The robots of Droz & Droz ... are a giant step in the creation of robots. It is quite impressive when the 70 cm tall robots (the writer left and the artist right) start their complex tasks.
The writer can be programmed with an arbitrary text of up to 40 symbols. The artist can draw the following pictures: the drawing of melt from a butterfly; a dog named Toutou, a portrait of Louis' XV; and a portrait of Louis XVI and Marie Antoinette.
source: Hesse, S.: Golems Enkel,
The term 'robot' was coined in 1920 by the Czech author K. Capek in his play 'RUR'. He described mechanical humans, who would sit on workbenches instead of their human counterparts. The root comes from the Slovak work 'robota' which means 'work'.
The birth year of the practical use of robots - the invention of the industrial robot - was 1956. George C. Devol applied for a US-Patent for the 'Programmed Hand Over of Articles', which he was awarded in 1961 under PN# 2988237. The first prototype was built in 1958 by 'Devol Consolidated Control Corporation'. The first serial produced industrial robots were built in the early 1960's by company Unimation.
The slow incorporation of industrial robots into actual work environments was only expedited in 1968 when Japan massively entered the robot business.
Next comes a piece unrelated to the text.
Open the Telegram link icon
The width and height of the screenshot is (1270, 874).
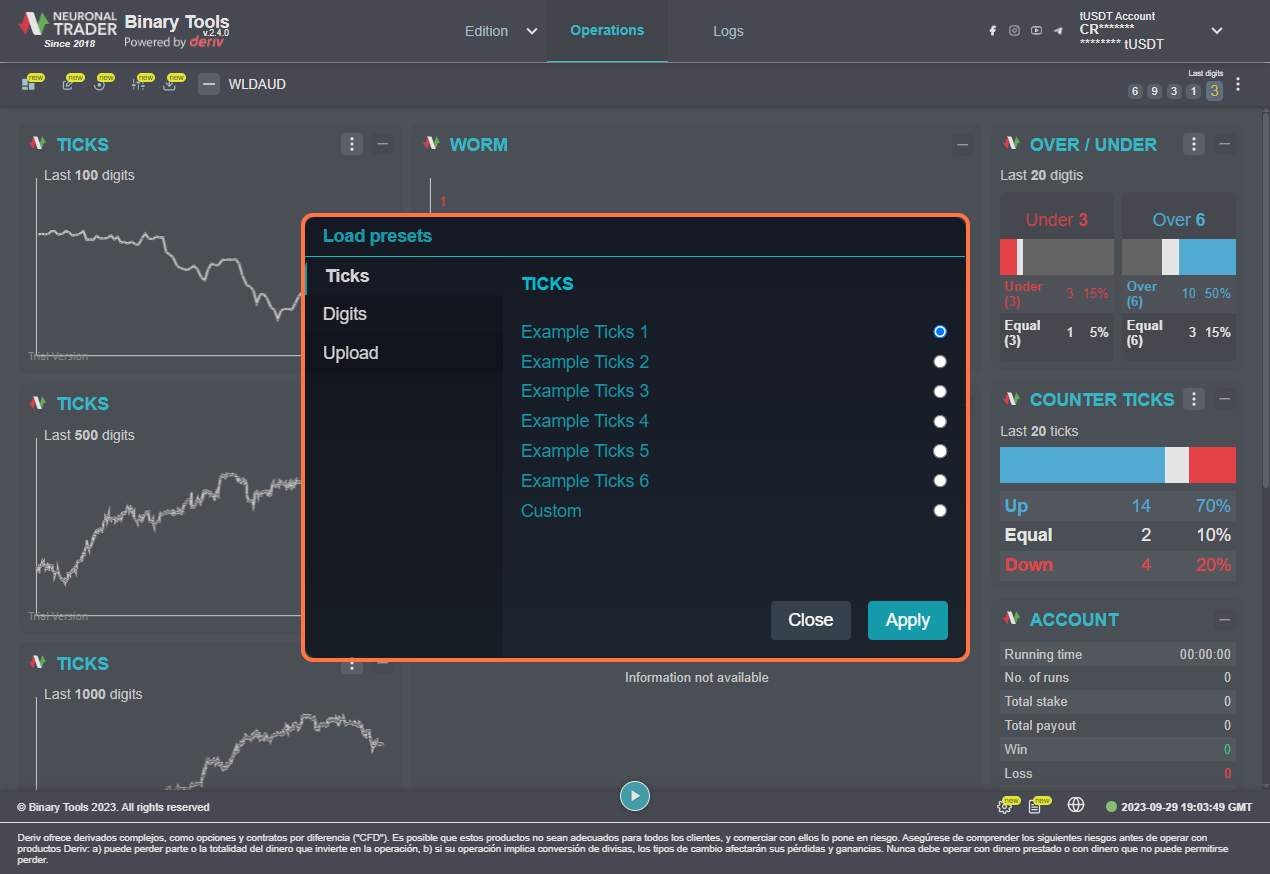1058,31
Since then the development and usage of industrial robots has skyrocketed.
Robots can move about different axis, rotating and linear. Depending on how several of such axis are connected, robots have different working spaces and type names, i.e. scara robot, articulated or linear robot:
|Scara robot||6-axis articulated arm robot||linear robot|
|(source: 6-axis articulated arm robot: http://www.robtec.de)|
The following only pertains to scara and articulated robots
The question for a definition of what a robot is, exist as many answers as robots. Keywords here are ability for multiple axis, flexibility, and programmability.
For more more information about the foundations of robot technique, look into these (in German).
The 21st century will be the century of the robot. Robots will enter into all areas of our lives, in industry as well as in the private sector. Today, robots can already be found in many aspects of industrial productions. For instance, they can transport, stack, assemble, screw, load, unload, package, sort, cut, weld, mold, beam, solder, dosage, clean, flame, glue, proof, spray, paint, foam, palletize, drill, measure, test, check ... (see applications).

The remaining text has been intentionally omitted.